The TMP117 is not merely a temperature sensor, any hunk of silicon can do that. It comes with a handful of relevant features that help you make best use of this information.
Temperature offset management
When you're trying to get an accurate measurement, despite your best efforts it's common that the temperature reported by your measurement is different than the actual value. You might be sitting in your kitchen, surrounded by thermometers telling you that the room is in fact 40 degrees Celcius, however due to specifics of the immediate environment of the sensor, it may declare with the upmost certainty that it is actually 43 degrees C.
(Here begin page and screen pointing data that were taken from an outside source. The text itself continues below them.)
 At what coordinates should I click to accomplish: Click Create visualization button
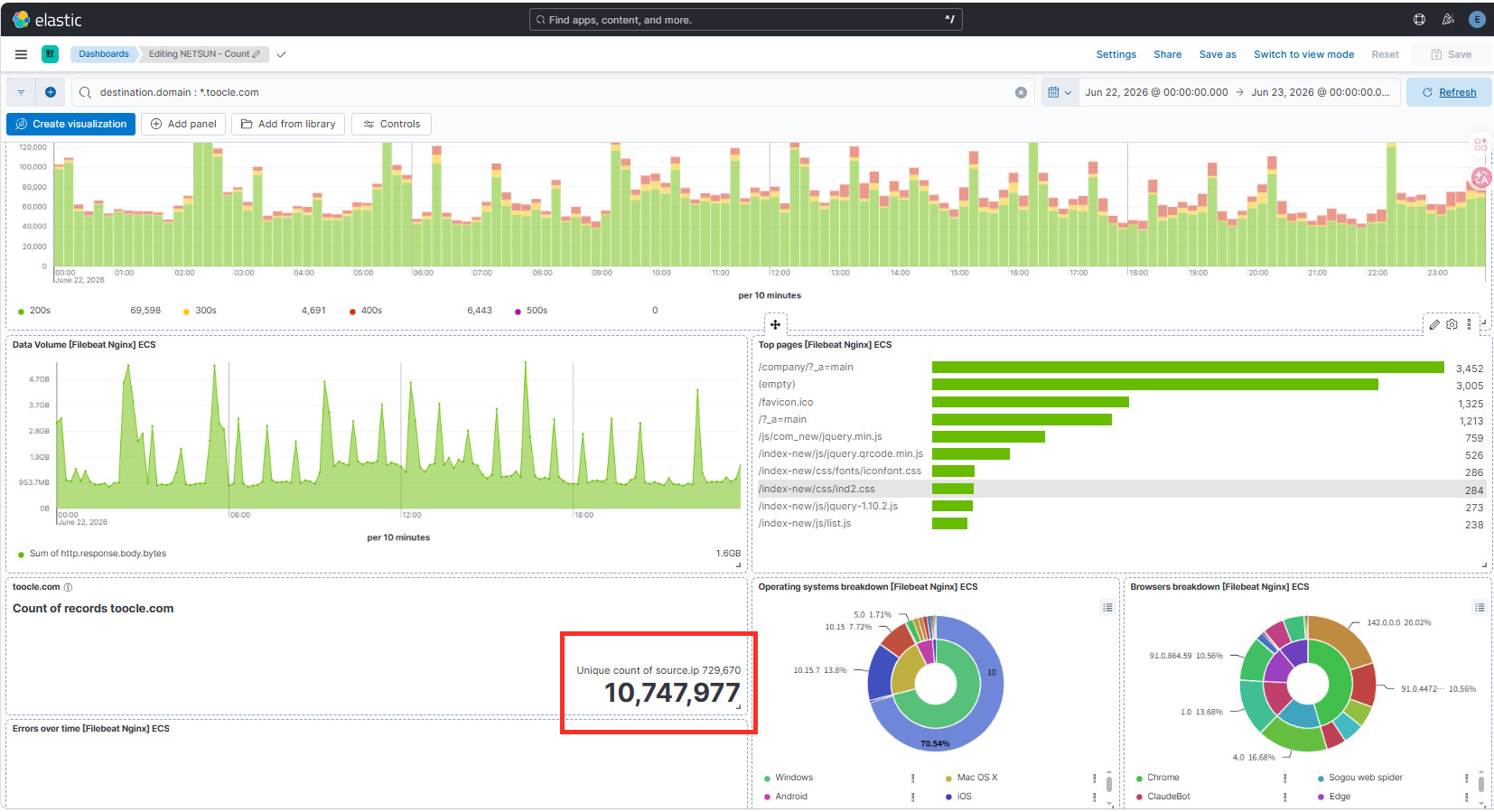(x=71, y=124)
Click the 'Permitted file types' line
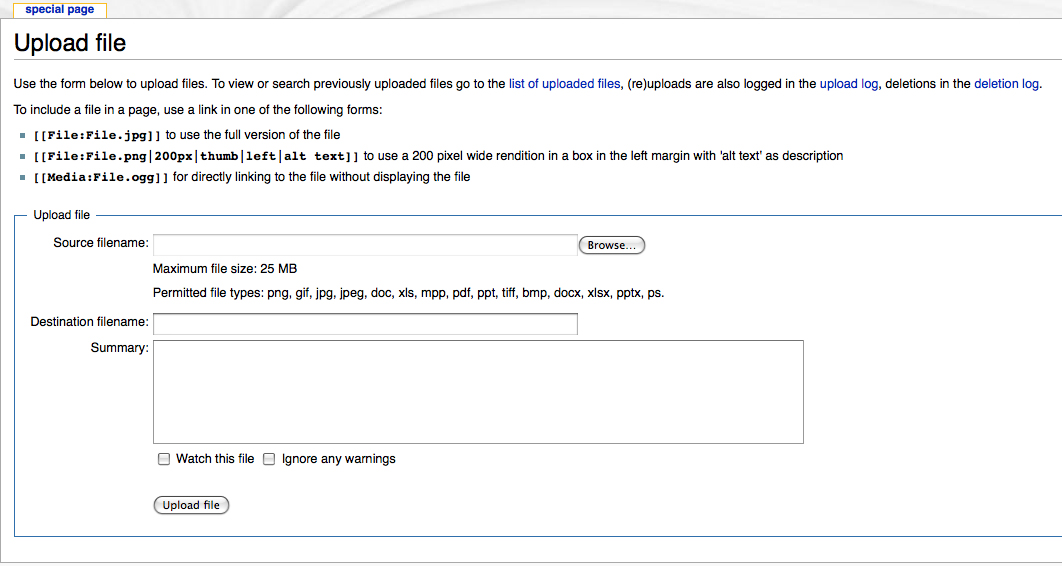 tap(408, 293)
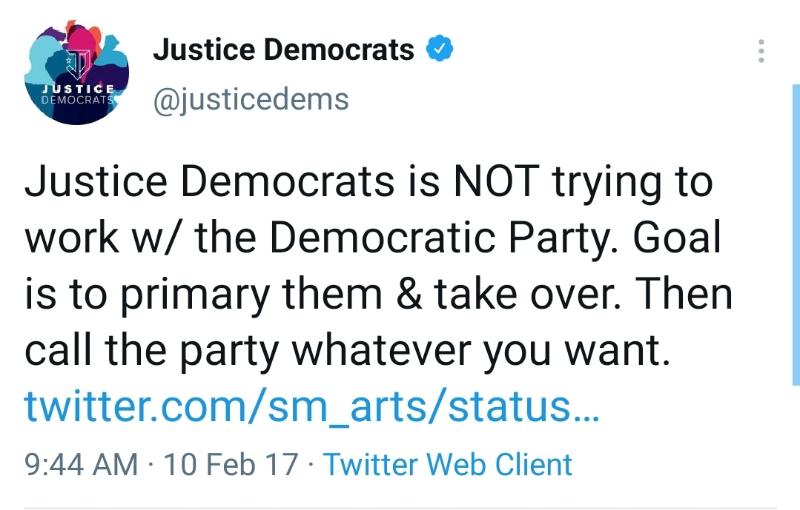Select the Justice Democrats display name
This screenshot has width=800, height=510.
(283, 49)
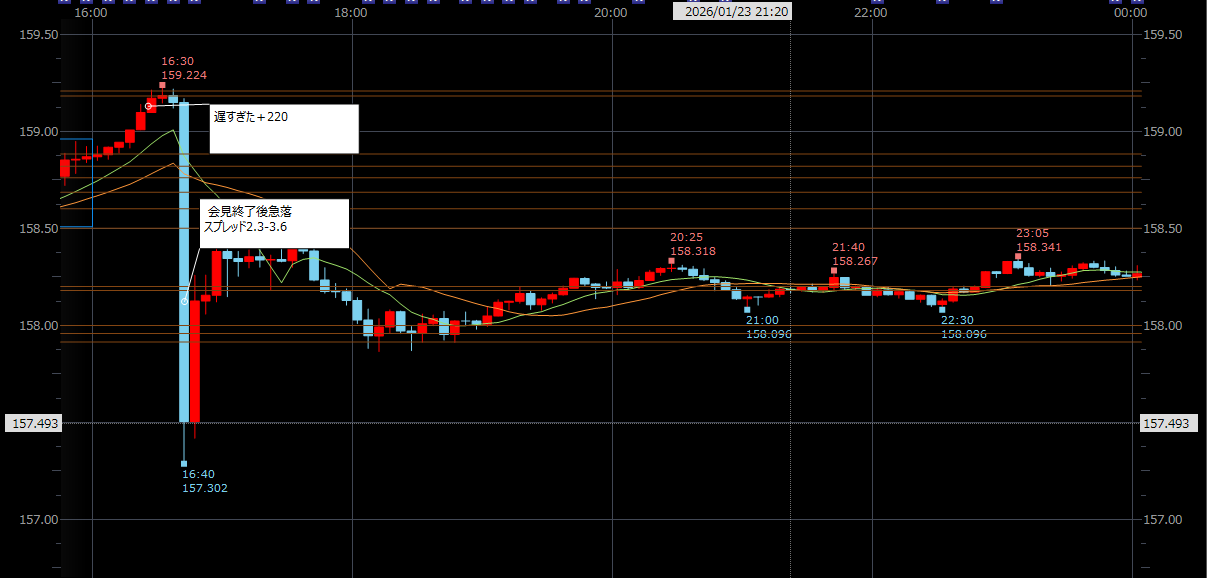
Task: Click the tall light-blue crash candle body
Action: pyautogui.click(x=184, y=260)
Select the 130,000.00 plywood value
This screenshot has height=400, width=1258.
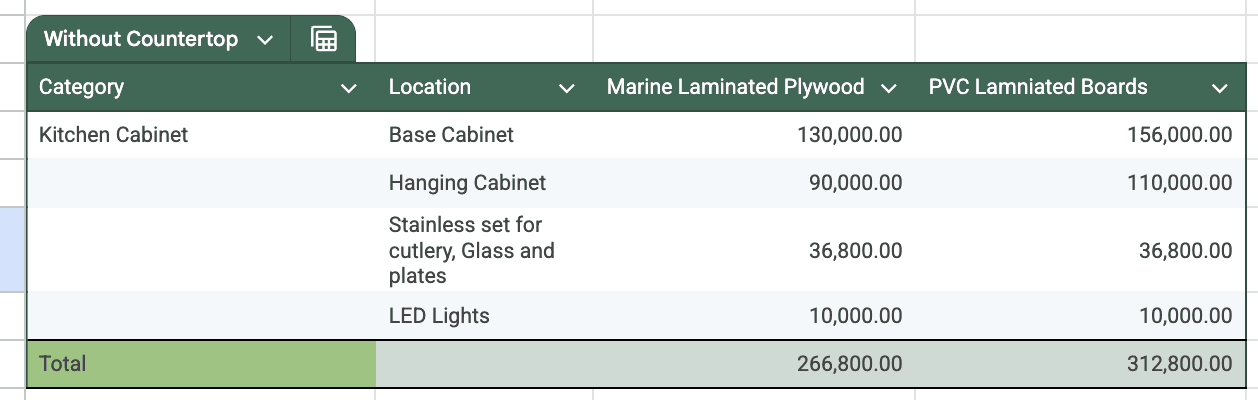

This type of change from the actual value will most times stay the same or close to it as the sensor finds itself in different locations with different temperature. This type of deviation from the known value is called an offset. No matter where the sensor is, the sensor will measure the temperature, but because of how air flows around the sensor, or how heat moves through the circuit board, or one of a thousand other things, it then takes this temperature and sets it off to the side, always the same amount. The offset remains relatively constant because the factors causing it are not changing, so their effect on the temperature also does not change.
Because they're constant, a temperature offset is easy to fix by adding or subtracting it from the reported temperature. The TMP117 will manage this for you by allowing you to set the offset amount which is then added to the measured temperature before it is reported to you. If the sensor says itself 43 degrees but you know from other sources that it is actually 40 degrees, setting an offset of -3 will account for it. After setting the offset, the TMP117 will take the measured 43 degrees, add -3 to it to account for the offset before reporting the adjusted value to you.
Temperature thresholds
Measuring temperature is all well and good, everyone needs to know the temperature at some point, but usually you want to know the temperature not out of pure curiosity but because you want to do something differently depending on what the temperature is. If it's colder than 60ºF degrees outside, you probably want to wear a hoodie. If instead it's -10ºC and you're in Saskatoon, you probably want to think about putting on an extra pair of dungarees.
The clever people at Texas Instruments were smart enough to predict this important decision point and they added high and low temperature thresholds to the TMP117. This allows you to delegate this decision to it and let it make decisions on your behalf. Most people may be hesitant to allow a machine to make such an important pants-related decision, however unlike your friend Joe who is well meaning but inattentive, the TMP117 won't get distracted by other stuff. All it's doing is sitting there, doing its part as a cog in the machine, measuring, reporting, and if appropriate, acting on the temperature.
By setting the high and low temperature thresholds, the TMP117 can then tell you when either threshold is exceeded. If you know you always wear pants when the temperature is below 60 degrees, set the low temperature threshold to 60 degrees and let the TMP117 tell you when it's time for pants.
If like me you also believe that wearing pants when the temperature is above 75 degrees is tepidly tyrannical, you may then also wish to set a high temperature threshold that well tell you when it's time to release the bonds of your pants and be free of their stifling embrace.
Threshold behavior
This behavior essentially boils down to "tell me when it's hot" and "tell me when it's cold". You still have to decide what that _means_. Alternatively, you could ask the TMP117 to answer the question: "Should I be wearing a skirt"?. In this case, you don't care if the temperature is high or low exactly, you want to know if the temperature is in a range where wearing a skirt is warranted. In this case, obviously if the temperature is over a certain amount, you're going to be wearing a skirt. But if the temperature goes below 40 degrees, are you going to immediately take off your skirt and put on some capris? No, you're going to keep your skirt on as long as possible, so you want to wait not until it's OK to wear capris, but when must you wear capris.
In this case, you would want to use the TMP117's "THERM" mode. When configured this way, only the high threshold alert will be used. Instead of the low threshold being the "it's cold" temperature, it is instead used as a "it's not hot anymore" value.
Measurement Delay
The TMP117 also allows you to made adjustments to the measurement behavior. Unlike things like "speed" or "fashion", temperature doesn't change all that fast. If it's too cold for a skirt one second, it's going to still be too cold 15 seconds later, barring unexpected lava.
To make use of this, the TMP117 allows you to change how often it calculates the temperature. By specifying a read delay, the TMP117 can go into a low power mode when continuing to read new values would be redundant.
Sample Count and Averaging
As we've established, from a human perspective, temperature doesn't change very quickly. Sensor are not humans however; they don't "have a feeling" about what the temperature is, they _measure_ it. That means that even if just one second ago the temperature was exactly 36.42 degrees C, if moments later a draft or paranormal phenomenon causes a micro-current of cold air to wisp across the sensor, the temperature *for the sensor* will drop, if only for a fraction of a second.

The result of this is that if you were to take that single measurement that occurred while the sensor was momentarily in a cold spot, while technically accurate it won't be representative of the overall temperature. Like good scientists, we know that to account for this inevitable fluctuation we should instead take several measurements and average them to get a more representative value.
The TMP117 also allows you to specify the number of readings that are taken and averaged. While they only take approximately 15.5 milliseconds, they will add up, so the more you average, the longer it will take to return a result.